▶ _Text shown_:

Things You Believe About Caves of Qud if You're Acting in Bad Faith or Extremely Not Paying Attention, a thread
1. Q Girl is a dev self-insert
I put Q Girl in the game before we had any other contributing writers
2. The devs made Q Girl unkillable as a political statement
You can't kill Q Girl because, despite being cruel roguelike devs, we have hearts & feel bad when you brick your twenty-hour run by murdering a major quest giver.
Reactionary stick-in-the-mud Otho, the other major quest giver, also can't be killed. Also (surprise!), they can actually both be killed.
3. You can't join the Putus Templar because of the devs' political views
You can't join any of the seventy factions in the game other than the ONE the main quest revolves around, the Barathrumites
4. I just wanna play the game without bringing politics into it. There's nowhere I can do that.

▶ _Information provided_:
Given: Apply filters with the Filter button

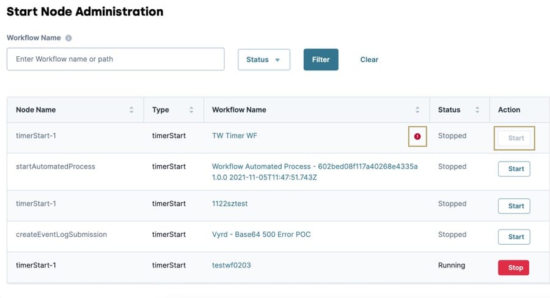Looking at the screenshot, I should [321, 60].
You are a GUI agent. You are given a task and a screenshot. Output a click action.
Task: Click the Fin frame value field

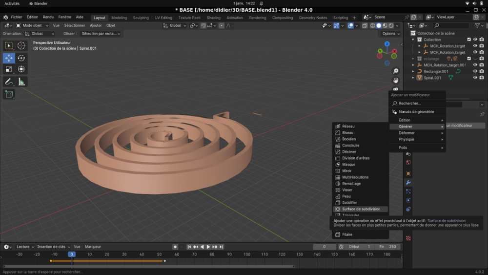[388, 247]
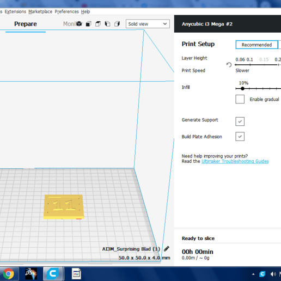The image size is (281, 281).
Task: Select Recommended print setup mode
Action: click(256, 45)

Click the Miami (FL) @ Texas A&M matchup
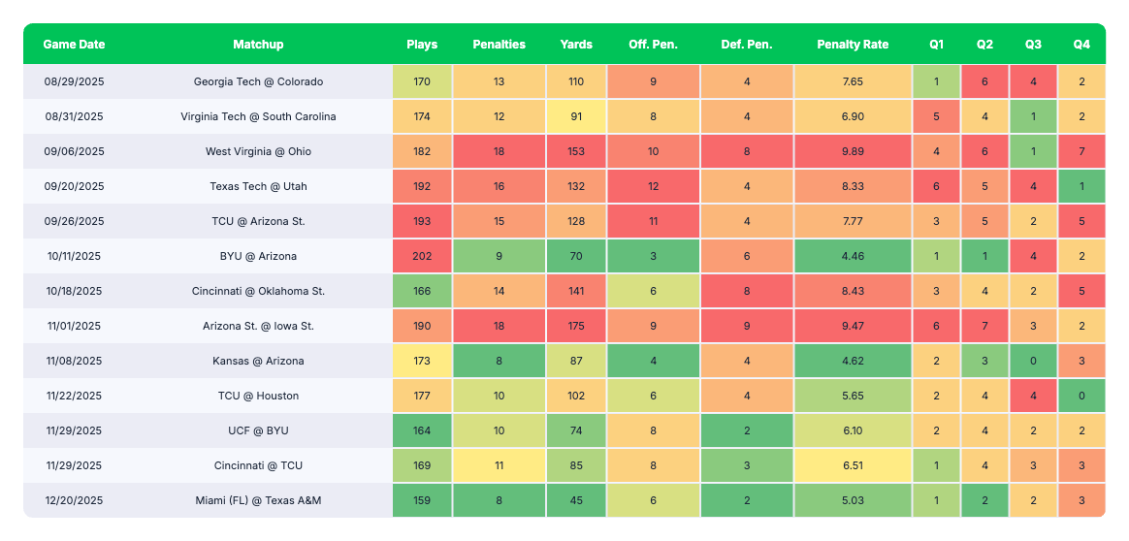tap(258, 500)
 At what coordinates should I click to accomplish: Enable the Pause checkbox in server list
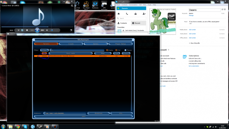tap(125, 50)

---

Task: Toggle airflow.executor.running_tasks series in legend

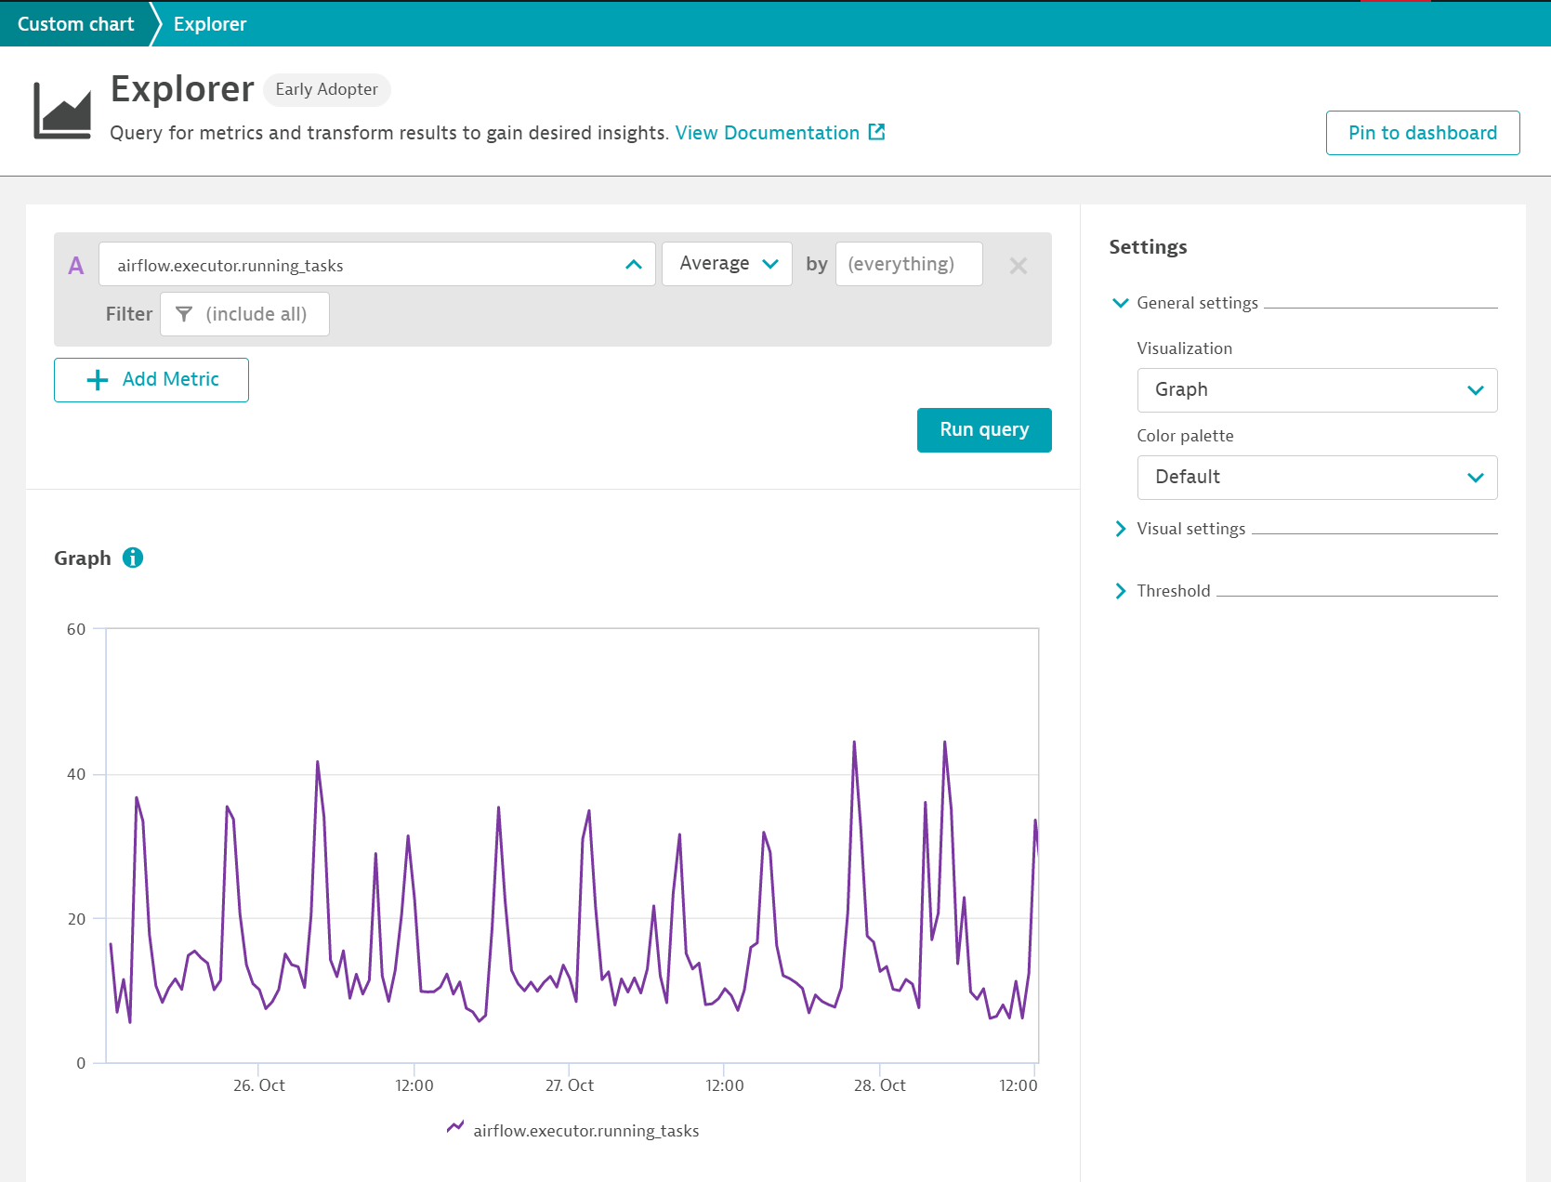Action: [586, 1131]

▶ _Task to complete_: Return the stretch of the Caves of Qud thread above from "Things You Believe" to "major quest giver.", word for word.

▶ _Response to this task_:
Things You Believe About Caves of Qud if You're Acting in Bad Faith or Extremely Not Paying Attention, a thread
1. Q Girl is a dev self-insert
I put Q Girl in the game before we had any other contributing writers
2. The devs made Q Girl unkillable as a political statement
You can't kill Q Girl because, despite being cruel roguelike devs, we have hearts & feel bad when you brick your twenty-hour run by murdering a major quest giver.